Fracturing and Damage to Sandstone Under Coupling Effects of Chemical Corrosion and Freeze–Thaw Cycles

Abstract

Rapid freeze–thaw (FT) cycles were adopted to explore the damage deterioration mechanism and mechanical properties of sandstone specimens under the coupling effects of different chemical solutions and FT cycles. The variation regularities of the FT cycles and physical and mechanical properties of sandstone specimens immersed in different chemical solutions were analyzed by using sandstone sampled from a Chinese riverbank slope. The damage variable based on porosity variation was used in the quantitative analysis of the damage to the sandstone under the coupling effects of chemical corrosion and FT cycles.

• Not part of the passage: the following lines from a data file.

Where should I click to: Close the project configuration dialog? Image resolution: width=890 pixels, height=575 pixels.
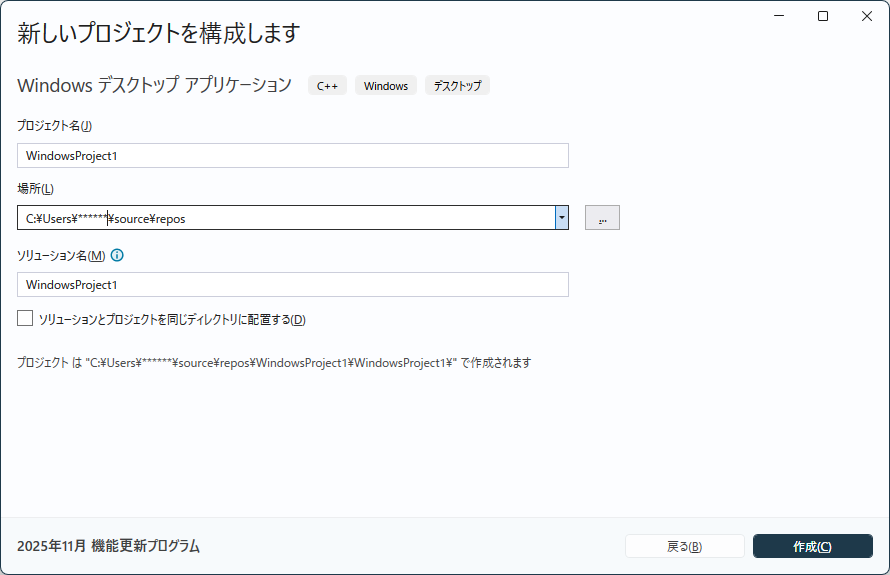pyautogui.click(x=865, y=16)
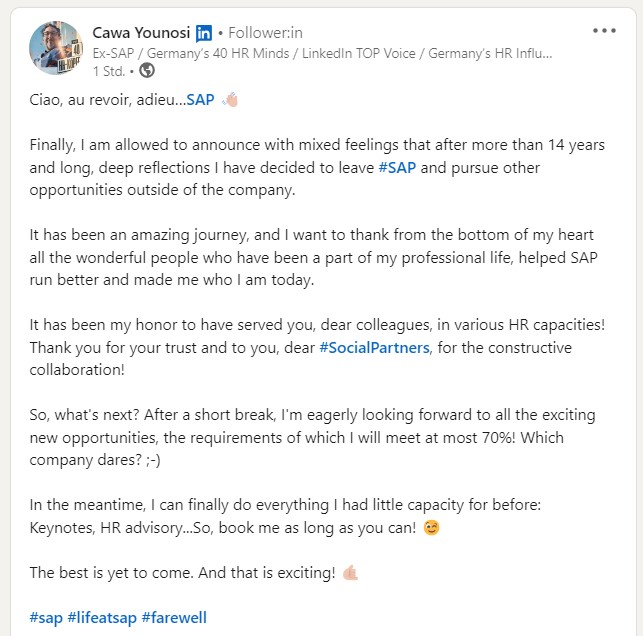Image resolution: width=643 pixels, height=636 pixels.
Task: Click the author headline starting 'Ex-SAP / Germany's 40 HR Minds'
Action: [322, 53]

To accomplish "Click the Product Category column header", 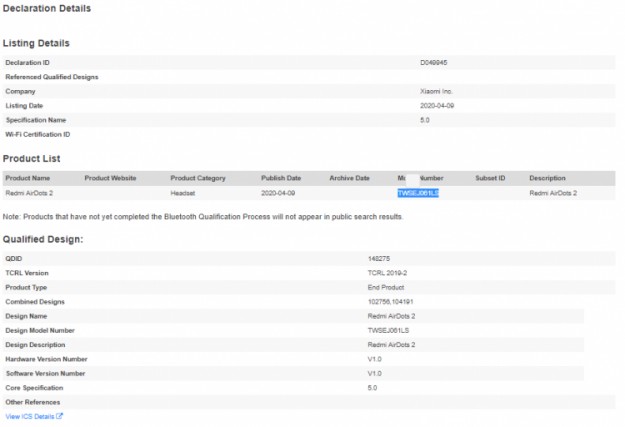I will [x=198, y=178].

Experimental results showed that the sandstone specimens weakened substantially under those effects. Their fracture toughness KIC, splitting tensile strength, and compressive strength showed a similar deteriorating trend with various numbers of FT cycles. However, a difference exists in the deterioration degree of their mechanical parameters, i.e., the deterioration degree of their fracture toughness KIC is the greatest followed by that of splitting tensile strength, and that of compressive strength is relatively small. Strong acid solutions may aggravate the deterioration of FT damage in sandstones, but at the early stage of the experiment, strong alkaline solutions inhibited sandstone damage deterioration. However, the inhibiting effect disappeared when the number of FT cycles exceeded 25. The different chemical solutions had a different effect on the FT damage degree of the sandstone specimens; for example, SO42− ions had a greater effect on FT damage than did HCO3− ions. Water–chemical solutions and FT cycles promote each other in deteriorating rocks and simultaneously affect the damage deterioration degree of sandstones.